• **WRITTEN TASKS**
#1 Copy the home brew passage from "I know most" up to and including "and recap it.".
#2 Check each statement against the home brew passage. Answer yes or no for each, and quote the deciding words. (a) The writer finds pub beer in the Highlands too gassy. (b) The Dad's friend tried the home brew and disliked it. (c) The writer says a well-made kit home brew matches every beer sold in a pub.

• **QUOTED PASSAGE**
>> start
When a kit home brew works well it is a match for 90% of the beers you can buy in a pub. Clear, bright, a good head and mouth feel; lots of lovely flavours and forty pints all the same. In most pubs there are some great pints, some good pints and some flat, stale horrors. I think home brew has the advantage of not travelling through long pipes which get tainted. And, for me, pub beer is too cold and up here in the Highlands, too gassy.
 
I know most people of my parents generation think that homebrew is rocket fuel/cheap and bad

I know that my Dad (71 tomorrow) is actually shocked at the quality of beer I can produce at home, but his friend (74) absolutely refuses to try it based on preconceptions of terrible kits from the 1980s.
 
I'd be very tempted to put some homebrew in a used bottle of commercial beer and recap it.
>> end
• **AVAILABLE DATA**
>> start
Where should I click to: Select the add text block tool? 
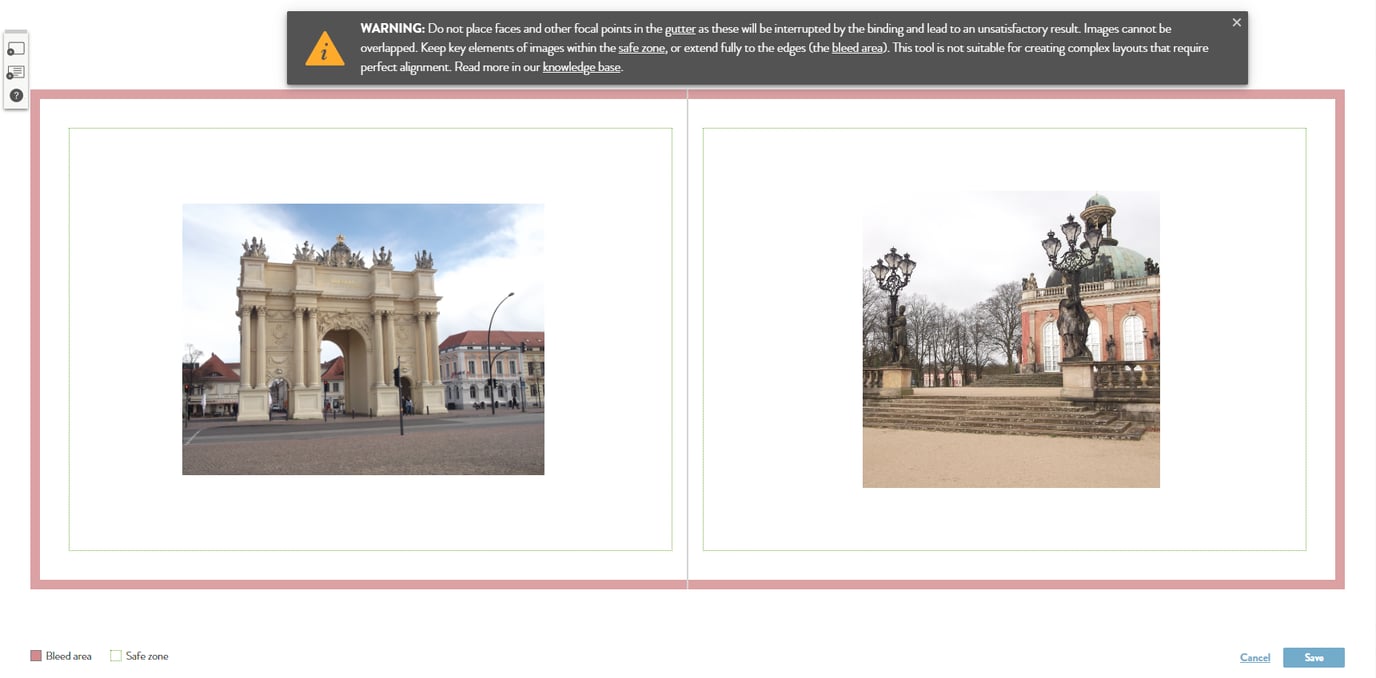click(x=16, y=71)
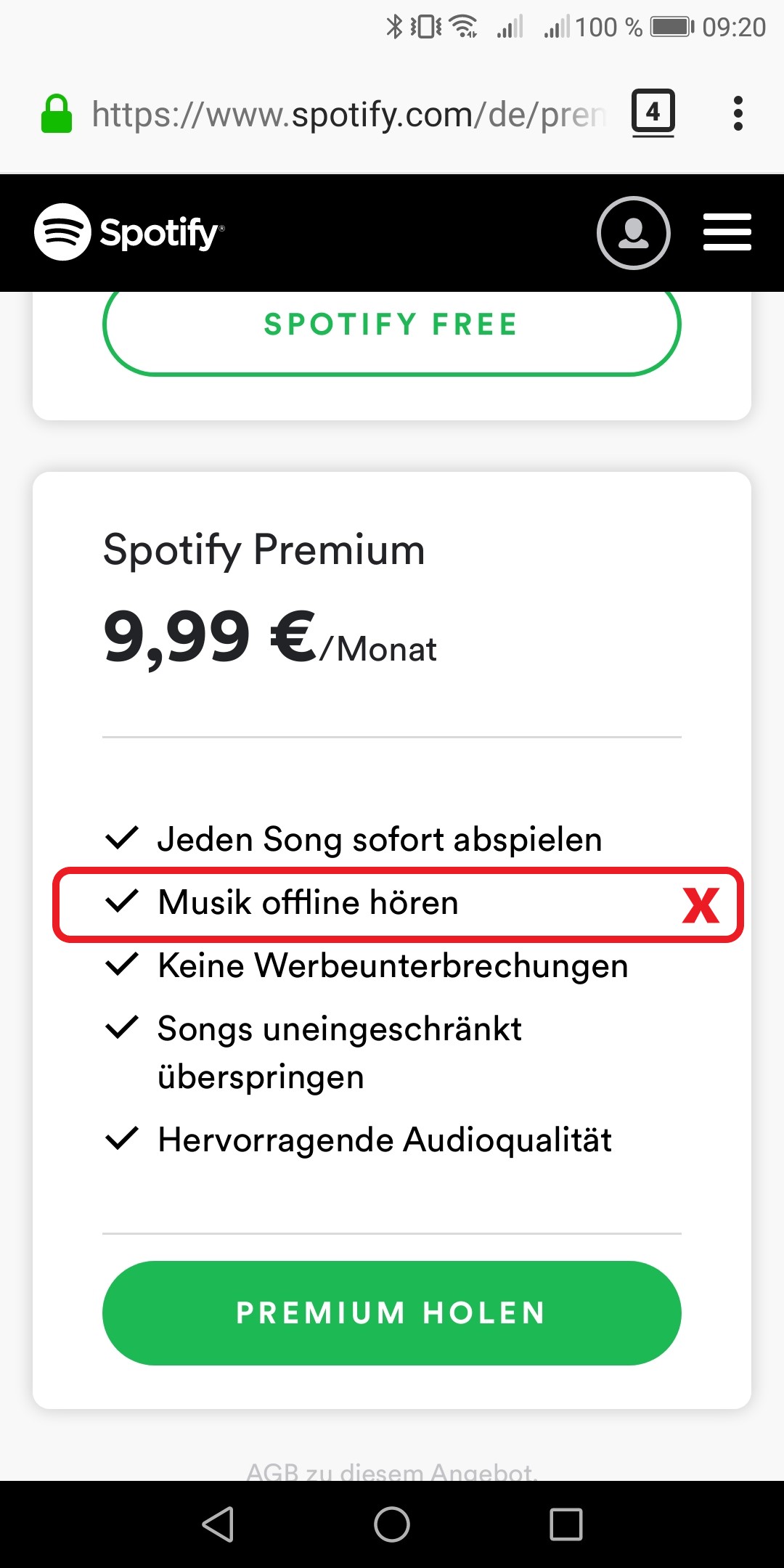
>> end
• **SOLVED PROBLEMS**
#1
I know most people of my parents generation think that homebrew is rocket fuel/cheap and bad

I know that my Dad (71 tomorrow) is actually shocked at the quality of beer I can produce at home, but his friend (74) absolutely refuses to try it based on preconceptions of terrible kits from the 1980s.
 
I'd be very tempted to put some homebrew in a used bottle of commercial beer and recap it.

#2
(a) Yes: "up here in the Highlands, too gassy."
(b) No: "absolutely refuses to try it based on preconceptions of terrible kits from the 1980s."
(c) No: "it is a match for 90% of the beers you can buy in a pub."